Two women walked in space Friday.

Though the U.S. first put women into space decades ago, Christina Koch and Jessica Meir participated in the first all-female spacewalk. Meir was just the 15th woman to ever walk in space, the Houston Chronicle reported. There have been 213 male spacewalkers.

That’s quite a notable discrepancy. 

Sally Ride was the first American woman in space in 1983, the year before I was born.

Had I wanted to grow up to be an astronaut, I had a role model. Women can be astronauts, because look, here’s Sally Ride flying past the earth’s atmosphere in the Challenger.
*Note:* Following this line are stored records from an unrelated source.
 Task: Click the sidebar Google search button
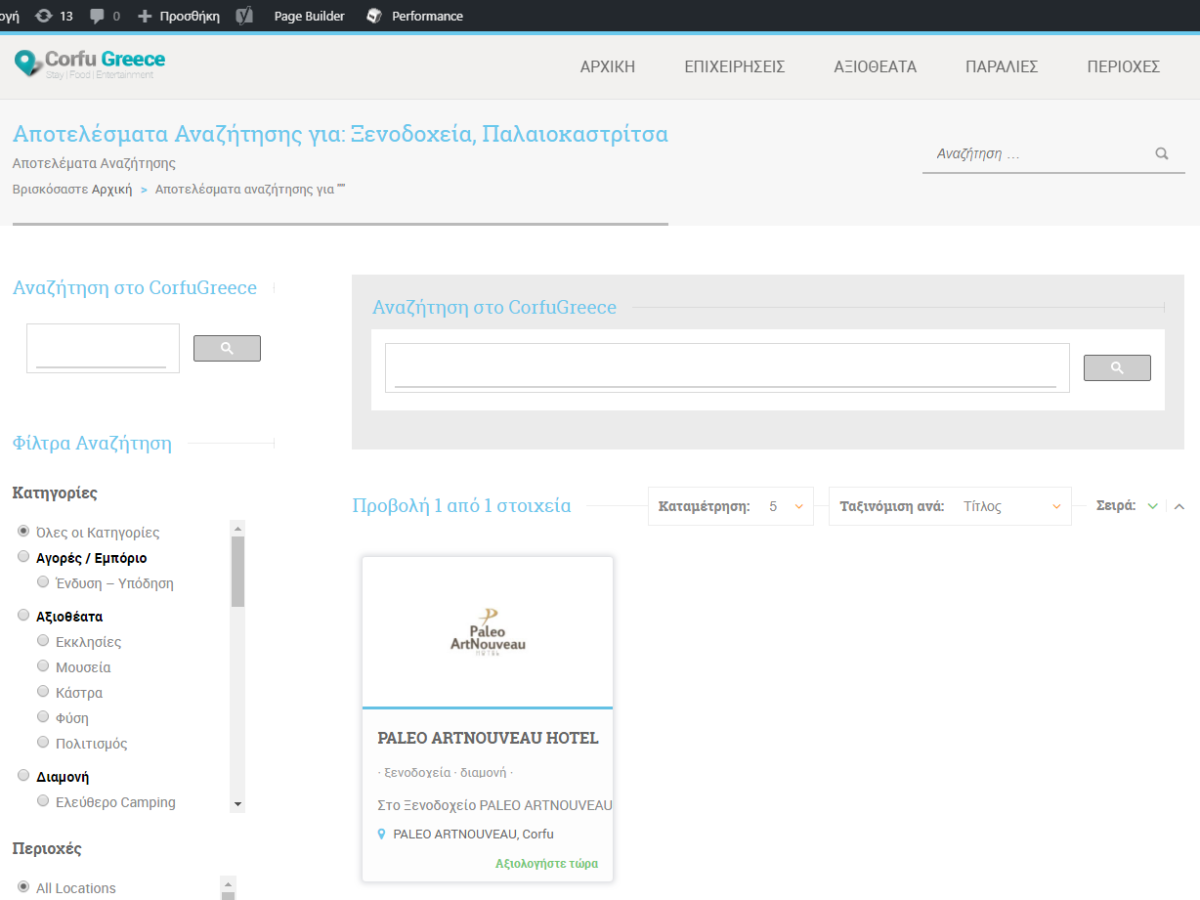click(x=227, y=348)
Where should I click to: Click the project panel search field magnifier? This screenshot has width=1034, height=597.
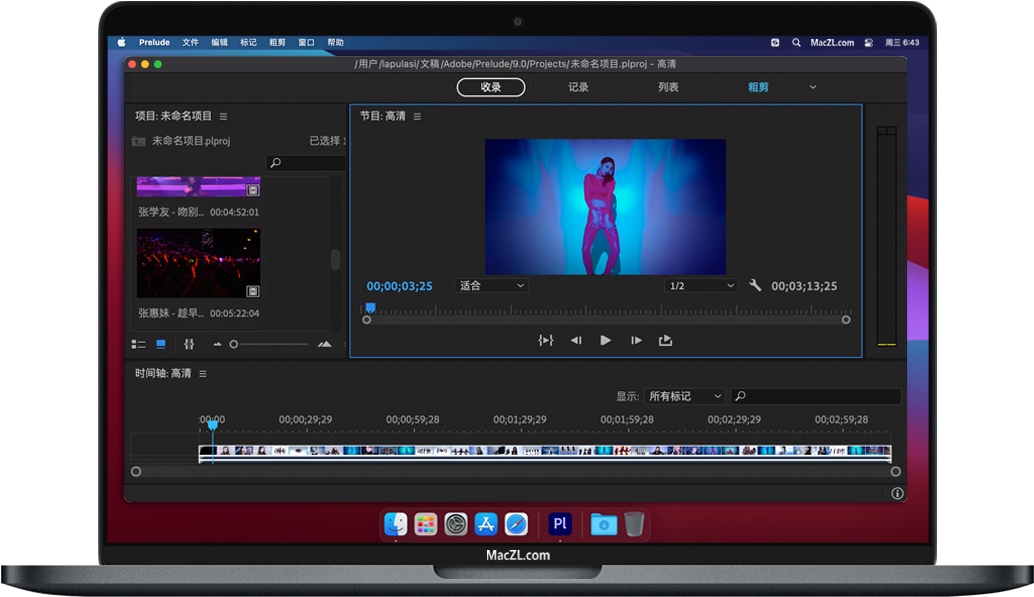274,161
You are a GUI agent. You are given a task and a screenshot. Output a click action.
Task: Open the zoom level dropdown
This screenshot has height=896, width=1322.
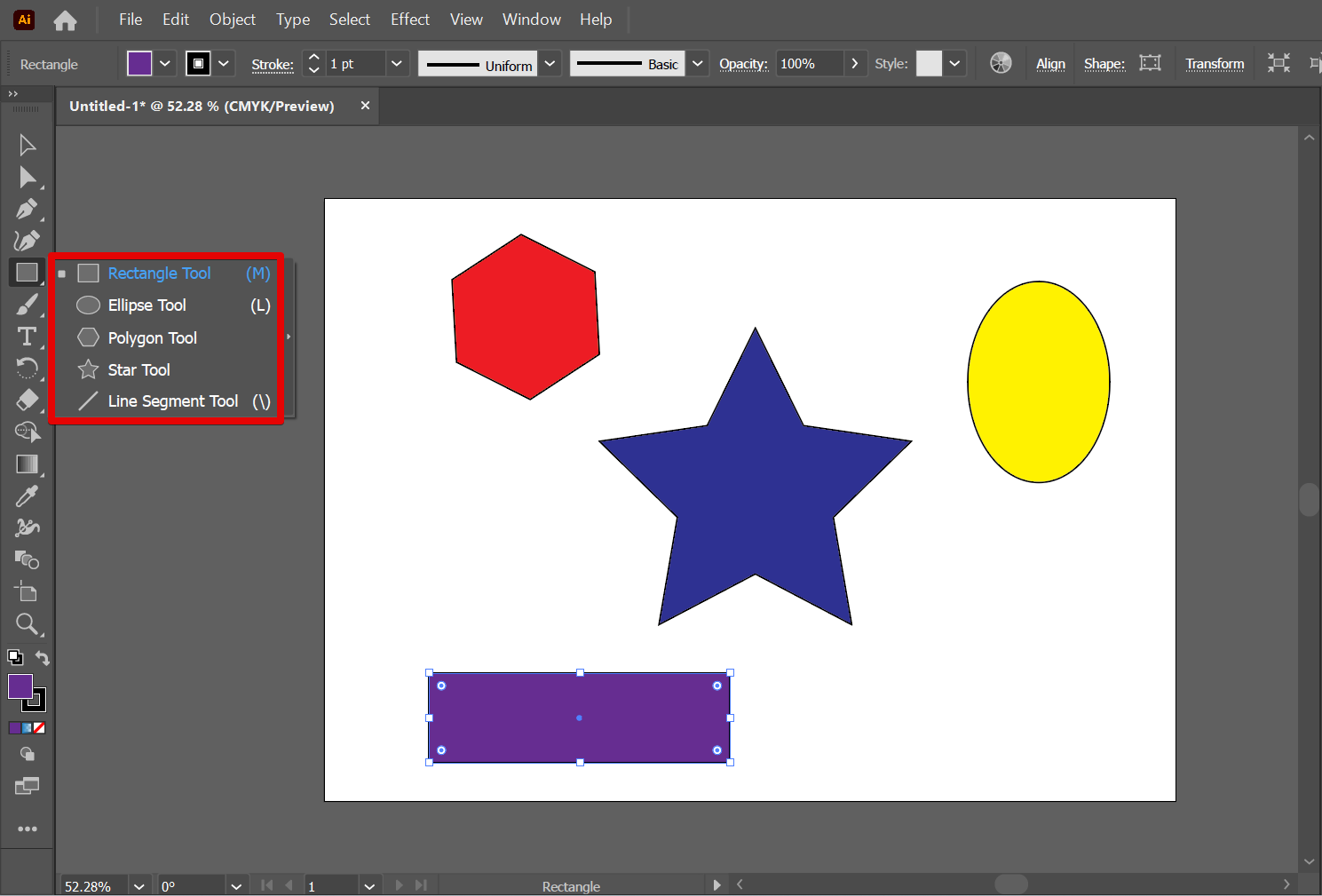[x=139, y=886]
Those role models matter.

Alas, being an astronaut likely requires a lot of math skills. I enjoyed math up until the point in high school when I couldn’t keep up anymore, literally. My teacher would write out equations on the old overhead projector and then — squirt. The equations began melting down the sheet and she wiped it all away. By the time I got to precalculus, this straight-A student was struggling to pull a D up to a C.

But Sally Ride completed a mission as a flight engineer, breaking barriers all the while answering questions like, “What kind of makeup are you going to take on the mission?” according to the National Women’s History Museum

There are bad questions. That is one of them.

On this most recent mission, makeup wasn’t the issue — but there was a wardrobe problem.

The spacewalk was supposed to happen in March, but there weren’t enough suits to fit the women.

“When the space agency first started flying the Space Shuttle in 1981, there were five suit sizes available for astronauts to wear,” the Houston Chronicle reported. “Over the years, that number was reduced to three: medium, large and extra large.”

Society generally smiles upon women who wear a size small, but not this time.

I guess it’s a good thing I favored words over numbers, because I sure wouldn’t fit in those spacesuits. 

Biases can often be subtle. When you picture an astronaut, who do you see? 

I could ask myself that question about a lot of jobs and answer “a man.”

The Times once ran an advertisement for a bank that featured all women. I didn’t realize I assumed all bankers to be men, but here were all these women in this ad — and it was striking.

Women are still not equally represented when it comes to executive positions (or politics, I might add), according to the most recent report on women in the workplace from McKinsey & Company and LeanIn.Org. In fact, a chart on page 6 of that report, shows the percentage of white women at entry level position to be 30%, but that decreases all the way up the ladder to just 18% for C-suite positions. Meanwhile, there are more white men at entry level at 35%, but instead of decreasing in representation toward C-suite, there’s a striking uptick to 68% of the C-suite positions being held by white men. People of color are at lesser percentages across the board, though the men are still represented in management positions at better percentages than the women. 

There are numerous reasons for this; bias certainly isn’t the only one. I’d encourage you to read two sides of that issue in last Sunday’s Times if you missed it. It's still available in the e-paper.

Thankfully, in recent years, more emphasis has been put on encouraging girls to explore STEM fields. Girls can be astronauts and bankers and CEOs. 

Personally, I’ve got two boys at home. Currently, one wants to be a dinosaur when he grows up. He could be an astronaut or banker or CEO or even a baker or a nurse or a kindergarten teacher — I don’t think he can be a dinosaur.